Поиски этого рода мизансцен мы начали еще в ленинских картинах. Специфический монтажный эффект смены крупностей я обнаружил в фильме «Ленин в 1918 году», в первой сцене между Лениным и Горьким. Однако применение глубинных мизансцен требует большой гибкости и изобретательности, и я внедрял их в картины осторожно и постепенно, во все возрастающем масштабе. До самого последнего времени мне не всегда удается выдержать этот принцип до конца даже в пределах одной большой сцены. Я, однако, заметил, что в тех случаях, когда по тем или иным причинам мне приходилось отступать от этого принципа, я сбивался на шаблонное построение сцены и достигал значительно меньшей выразительности.
Глубинная мизансцена с переменой крупностей в какой-то мере заменяет эффект монтажа актерских сцен. Она обогащает действие на экране и делает эпизод более выразительным по сравнению с первоосновой разыгранной актерами сцены, видимой глазом. Глаз не обладает той способностью стереоскопического ведения, какой обладает объектив. Выделение актера на крупный план, когда он делает вперед всего два-три шага, на глаз малоощутительно, между тем снятое камерой, это движение при правильном построении кадра дает эффект огромной силы. Зато передвижения в глубине камера часто ослабляет.

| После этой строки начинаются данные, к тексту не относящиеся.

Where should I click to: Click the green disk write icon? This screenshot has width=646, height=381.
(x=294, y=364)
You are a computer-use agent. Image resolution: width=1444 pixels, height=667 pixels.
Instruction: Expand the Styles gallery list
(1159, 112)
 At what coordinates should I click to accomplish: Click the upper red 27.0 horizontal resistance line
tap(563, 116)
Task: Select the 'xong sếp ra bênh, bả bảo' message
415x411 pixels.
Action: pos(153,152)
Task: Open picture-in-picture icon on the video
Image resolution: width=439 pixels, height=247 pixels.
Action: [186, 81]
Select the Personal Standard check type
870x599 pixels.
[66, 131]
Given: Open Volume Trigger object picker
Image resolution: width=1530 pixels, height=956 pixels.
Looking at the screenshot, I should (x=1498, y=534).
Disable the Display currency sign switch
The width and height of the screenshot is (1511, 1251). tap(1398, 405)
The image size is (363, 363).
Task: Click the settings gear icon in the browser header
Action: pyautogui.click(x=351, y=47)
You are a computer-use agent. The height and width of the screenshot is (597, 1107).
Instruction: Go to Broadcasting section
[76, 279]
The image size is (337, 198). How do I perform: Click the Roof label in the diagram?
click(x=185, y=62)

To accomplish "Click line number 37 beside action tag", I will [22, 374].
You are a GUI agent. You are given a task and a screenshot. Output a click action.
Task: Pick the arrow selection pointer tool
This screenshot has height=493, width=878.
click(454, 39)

Есть, однако, ряд необходимых условий удачи глубинной мизансцены. Первое – все передвижения актеров должны быть не только психологически оправданы, но, мало того, в них должно быть еще учтено дополнительное усиление или ослабление движения, которое дает камера. Второе – передвижения должны быть смелыми, резкими, выходы вперед нужно доводить до большой крупности. Третье – кадр должен строиться максимально плотно. Общепринятые сейчас разжиженные композиции с большим количеством неработающего пространства – совершенно непригодны для такого рода мизансцен, так как они ослабляют эффект движения.
Само собой разумеется, что помимо статичной камеры, наездов и отъездов можно строить мизансцены переменной крупности на поперечном движении камеры, в специально рассчитанной для этого декорации.
По существу говоря, мизансцена переменной крупности – это соединение нескольких кадров в одном, причем ее всегда можно разбить при анализе на ряд планов. Все дело только в том, как эти планы между собой соединить. Поэтому для себя я подчас называл эти мизансцены «монтажными». При подготовке их я пользовался элементами возможного и привычного монтажного построения сцены.
Я не считаю описанные выше мизансцены панацеей от всех трудностей звукового кино. Но в них, как мне кажется, начинает прощупываться специфическая сила кинематографа на самом трудном участке – в актерской разговорной сцене.